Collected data
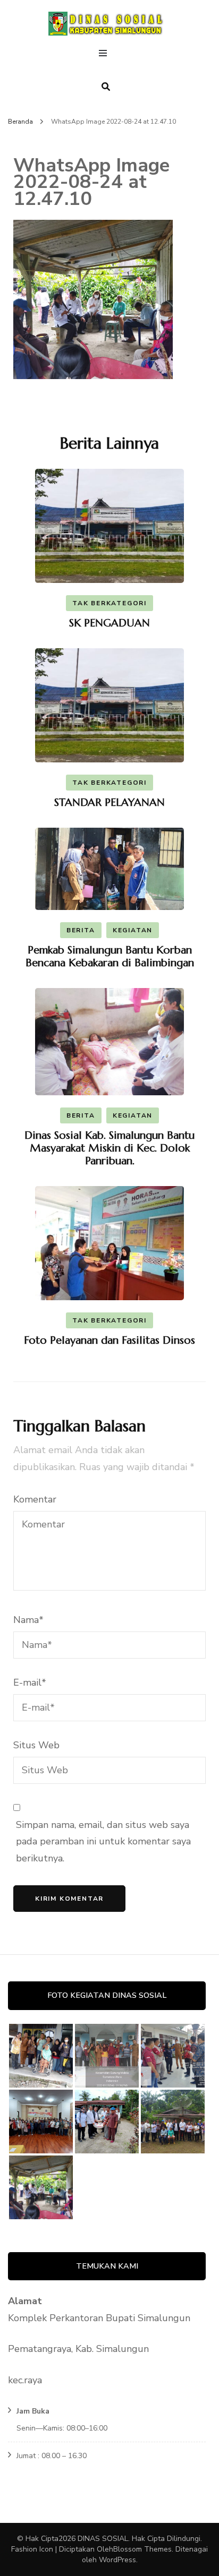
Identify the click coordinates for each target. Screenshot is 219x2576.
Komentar (34, 1499)
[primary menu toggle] (105, 54)
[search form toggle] (106, 86)
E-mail (29, 1682)
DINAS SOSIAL (103, 2539)
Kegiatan (133, 930)
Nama (28, 1619)
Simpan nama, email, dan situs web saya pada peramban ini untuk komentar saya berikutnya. (103, 1841)
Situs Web (36, 1745)
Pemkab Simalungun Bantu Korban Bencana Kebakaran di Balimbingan (110, 956)
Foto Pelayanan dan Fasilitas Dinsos (109, 1340)
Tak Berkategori (109, 603)
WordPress (117, 2560)
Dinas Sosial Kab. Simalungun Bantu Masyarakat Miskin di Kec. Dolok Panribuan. (109, 1148)
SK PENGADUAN (109, 623)
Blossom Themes (142, 2549)
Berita (80, 930)
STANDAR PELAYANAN (109, 802)
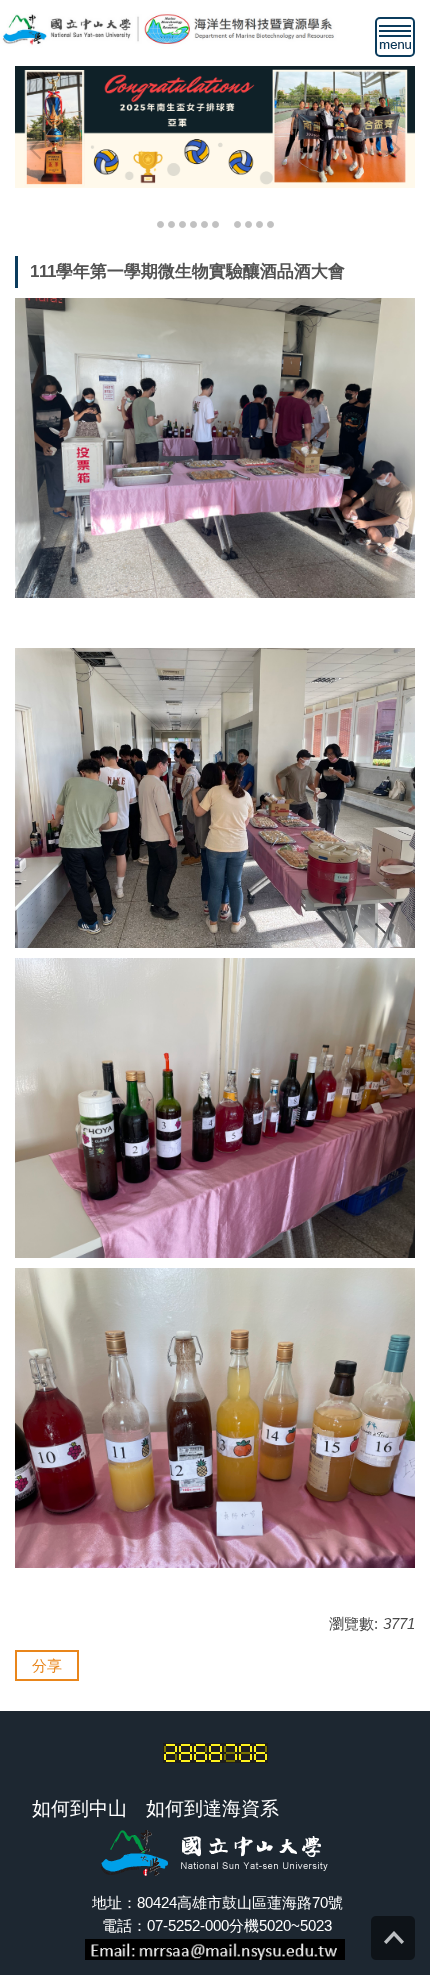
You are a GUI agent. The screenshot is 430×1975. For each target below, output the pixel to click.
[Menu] (395, 37)
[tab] (160, 222)
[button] (40, 149)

WHAT YOU WILL DO
Check each line above for the string "target", then copy the ones that have it.

PROBLEM SOLUTION
Identify the click coordinates for each target. Screenshot is 219x2576.
You are a GUI agent. The screenshot is 430×1975. For each target below, output the pixel to click.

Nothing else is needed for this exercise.